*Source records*
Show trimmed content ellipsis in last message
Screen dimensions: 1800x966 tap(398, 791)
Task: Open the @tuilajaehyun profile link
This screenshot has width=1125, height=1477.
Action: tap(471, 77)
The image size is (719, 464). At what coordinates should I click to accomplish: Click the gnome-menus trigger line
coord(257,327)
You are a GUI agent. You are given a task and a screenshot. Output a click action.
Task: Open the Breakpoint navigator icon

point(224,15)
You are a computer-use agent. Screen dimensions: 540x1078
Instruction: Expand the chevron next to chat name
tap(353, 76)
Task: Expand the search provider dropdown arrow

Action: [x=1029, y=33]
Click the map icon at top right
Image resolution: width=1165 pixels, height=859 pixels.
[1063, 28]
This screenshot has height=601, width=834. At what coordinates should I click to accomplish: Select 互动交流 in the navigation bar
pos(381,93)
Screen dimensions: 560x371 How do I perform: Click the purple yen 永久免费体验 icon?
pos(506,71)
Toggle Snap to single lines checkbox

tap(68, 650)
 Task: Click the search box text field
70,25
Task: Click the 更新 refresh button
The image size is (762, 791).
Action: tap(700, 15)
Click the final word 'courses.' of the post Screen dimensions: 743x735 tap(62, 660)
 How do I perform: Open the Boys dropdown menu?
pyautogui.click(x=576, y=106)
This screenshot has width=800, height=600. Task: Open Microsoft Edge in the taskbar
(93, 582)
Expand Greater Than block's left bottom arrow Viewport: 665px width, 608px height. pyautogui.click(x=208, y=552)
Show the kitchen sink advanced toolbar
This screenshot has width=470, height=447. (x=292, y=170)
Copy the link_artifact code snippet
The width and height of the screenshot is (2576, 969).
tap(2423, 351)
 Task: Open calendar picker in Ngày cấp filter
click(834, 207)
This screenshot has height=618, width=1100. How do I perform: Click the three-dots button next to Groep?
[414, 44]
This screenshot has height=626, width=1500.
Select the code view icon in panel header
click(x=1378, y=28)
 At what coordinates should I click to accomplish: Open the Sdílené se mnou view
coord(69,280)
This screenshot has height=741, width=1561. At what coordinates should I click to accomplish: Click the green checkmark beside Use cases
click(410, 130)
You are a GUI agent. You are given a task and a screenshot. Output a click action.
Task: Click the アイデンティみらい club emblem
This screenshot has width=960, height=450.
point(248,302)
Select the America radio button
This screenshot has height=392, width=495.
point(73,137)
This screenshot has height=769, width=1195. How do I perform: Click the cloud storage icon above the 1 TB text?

*Work item*
Restate each entry above word for word.

*Reply*
Show trimmed content ellipsis in last message
Screen dimensions: 1800x966 tap(398, 791)
Task: Open the @tuilajaehyun profile link
This screenshot has width=1125, height=1477.
Action: tap(471, 77)
The image size is (719, 464). At what coordinates should I click to accomplish: Click the gnome-menus trigger line
coord(257,327)
You are a GUI agent. You are given a task and a screenshot. Output a click action.
Task: Open the Breakpoint navigator icon

point(224,15)
You are a computer-use agent. Screen dimensions: 540x1078
Instruction: Expand the chevron next to chat name
tap(353, 76)
Task: Expand the search provider dropdown arrow

Action: [x=1029, y=33]
Click the map icon at top right
Image resolution: width=1165 pixels, height=859 pixels.
[1063, 28]
This screenshot has height=601, width=834. At what coordinates should I click to accomplish: Select 互动交流 in the navigation bar
pos(381,93)
Screen dimensions: 560x371 How do I perform: Click the purple yen 永久免费体验 icon?
pos(506,71)
Toggle Snap to single lines checkbox

tap(68, 650)
 Task: Click the search box text field
70,25
Task: Click the 更新 refresh button
The image size is (762, 791).
Action: tap(700, 15)
Click the final word 'courses.' of the post Screen dimensions: 743x735 tap(62, 660)
 How do I perform: Open the Boys dropdown menu?
pyautogui.click(x=576, y=106)
This screenshot has width=800, height=600. Task: Open Microsoft Edge in the taskbar
(93, 582)
Expand Greater Than block's left bottom arrow Viewport: 665px width, 608px height. pyautogui.click(x=208, y=552)
Show the kitchen sink advanced toolbar
This screenshot has width=470, height=447. (x=292, y=170)
Copy the link_artifact code snippet
The width and height of the screenshot is (2576, 969).
tap(2423, 351)
 Task: Open calendar picker in Ngày cấp filter
click(834, 207)
This screenshot has height=618, width=1100. How do I perform: Click the three-dots button next to Groep?
[414, 44]
This screenshot has height=626, width=1500.
Select the code view icon in panel header
click(x=1378, y=28)
 At what coordinates should I click to accomplish: Open the Sdílené se mnou view
coord(69,280)
This screenshot has height=741, width=1561. At what coordinates should I click to accomplish: Click the green checkmark beside Use cases
click(410, 130)
You are a GUI agent. You are given a task and a screenshot. Output a click action.
Task: Click the アイデンティみらい club emblem
This screenshot has width=960, height=450.
point(248,302)
Select the America radio button
This screenshot has height=392, width=495.
point(73,137)
This screenshot has height=769, width=1195. How do I perform: Click the cloud storage icon above the 1 TB text?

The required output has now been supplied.